Collected data
^^^^^^^^^^^^^^^^

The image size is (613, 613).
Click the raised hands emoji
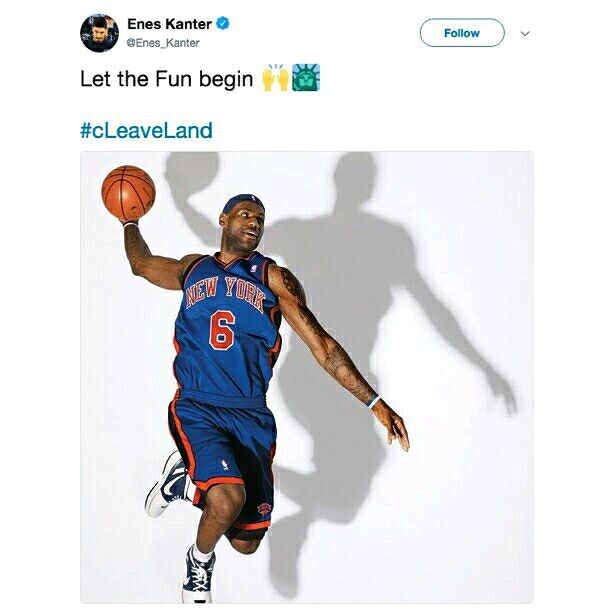pos(276,77)
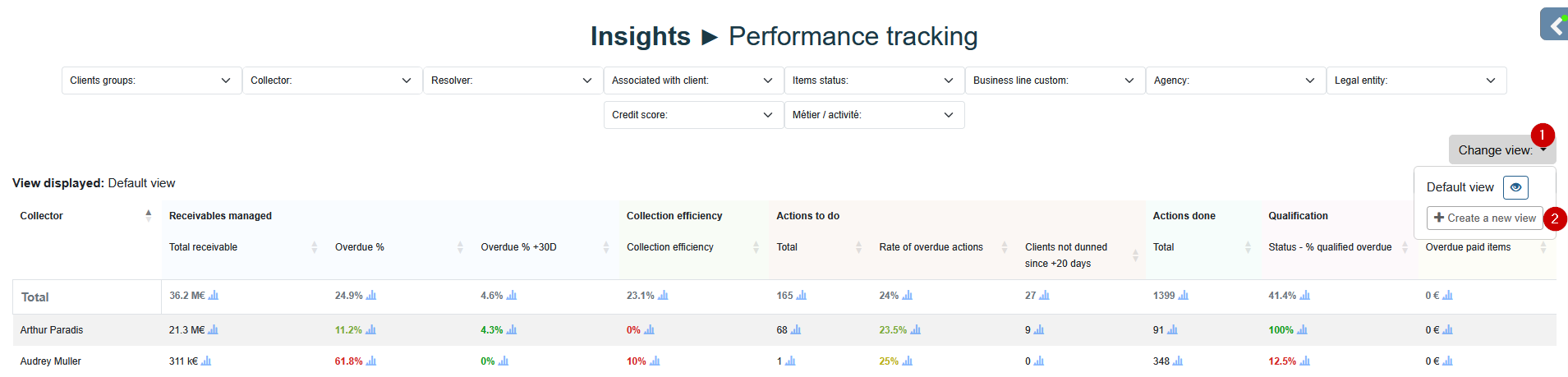The height and width of the screenshot is (377, 1568).
Task: Open chart icon for Total collection efficiency 23.1%
Action: [x=663, y=296]
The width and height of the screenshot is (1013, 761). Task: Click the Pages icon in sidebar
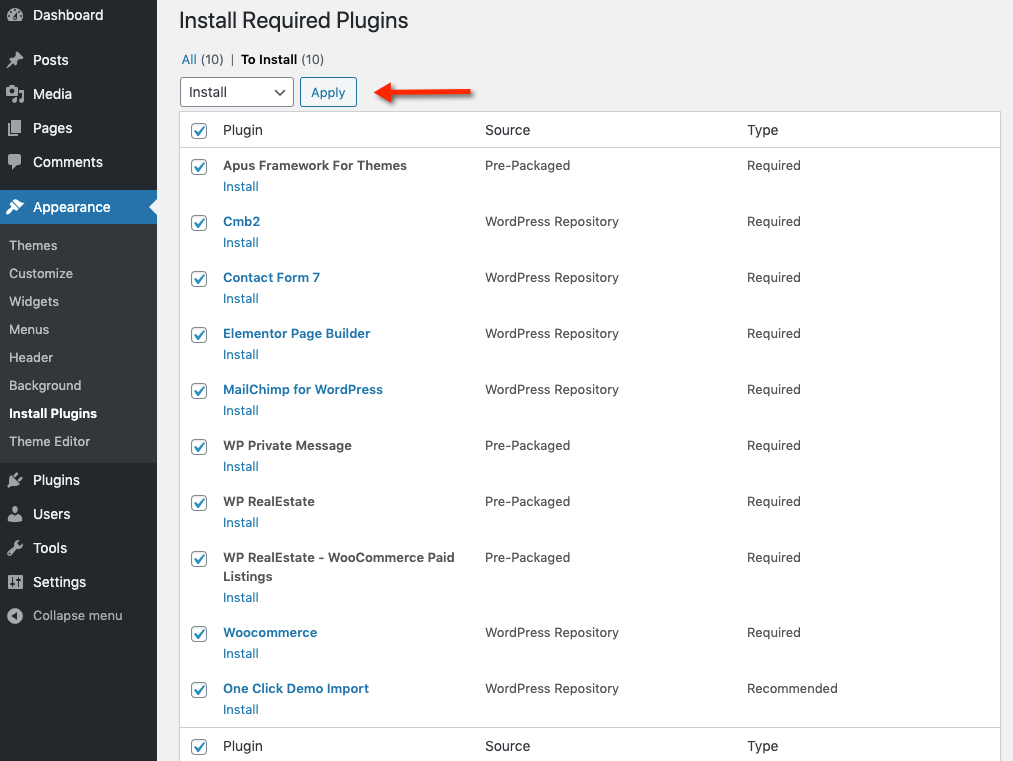click(x=15, y=128)
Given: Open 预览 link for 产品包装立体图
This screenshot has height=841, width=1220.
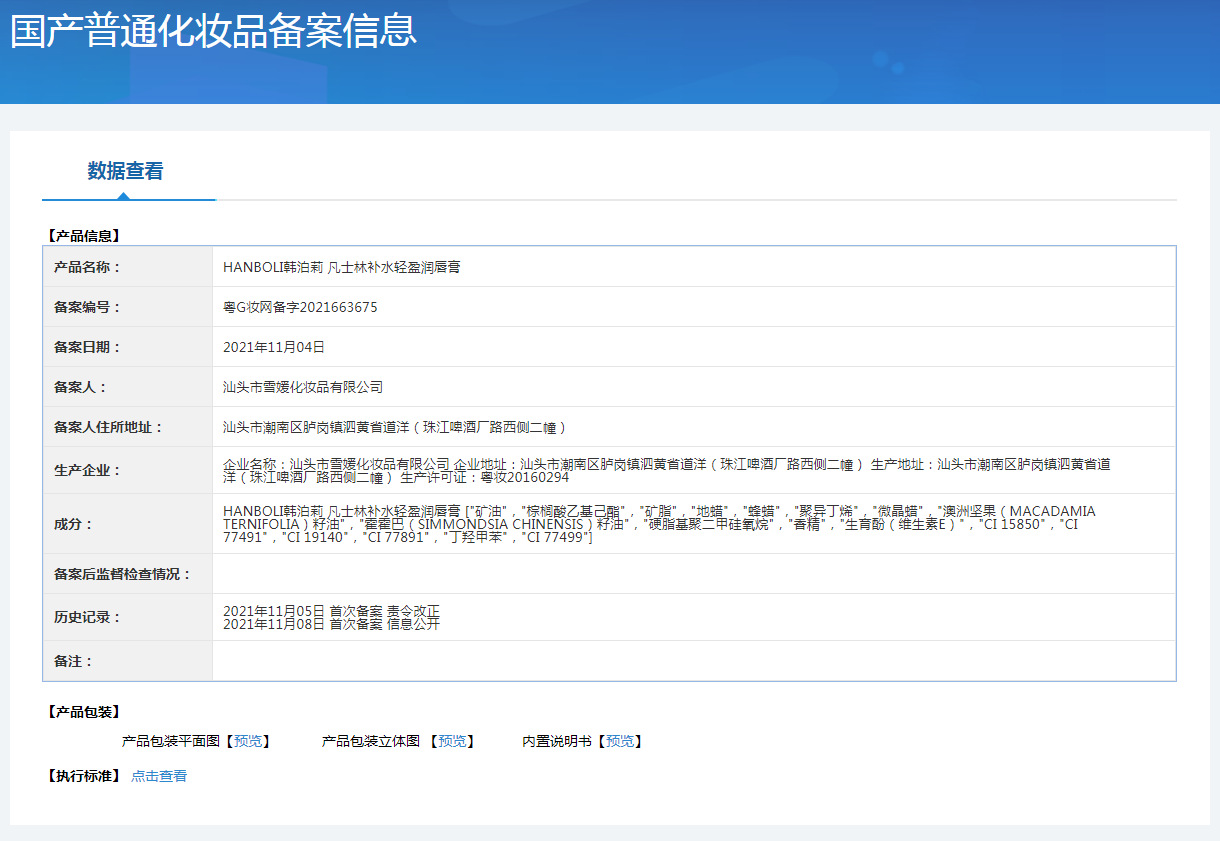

^^^^^^^^^^^^^^^^

— Your goal —
Type the entries above out again exactly, with no pictures.

— Answer —
The image size is (613, 613).
Click the raised hands emoji
pos(276,77)
The height and width of the screenshot is (377, 1568).
Task: Open chart icon for Total collection efficiency 23.1%
Action: [x=663, y=296]
The width and height of the screenshot is (1013, 761). Task: Click the Pages icon in sidebar
click(x=15, y=128)
Given: Open 预览 link for 产品包装立体图
This screenshot has height=841, width=1220.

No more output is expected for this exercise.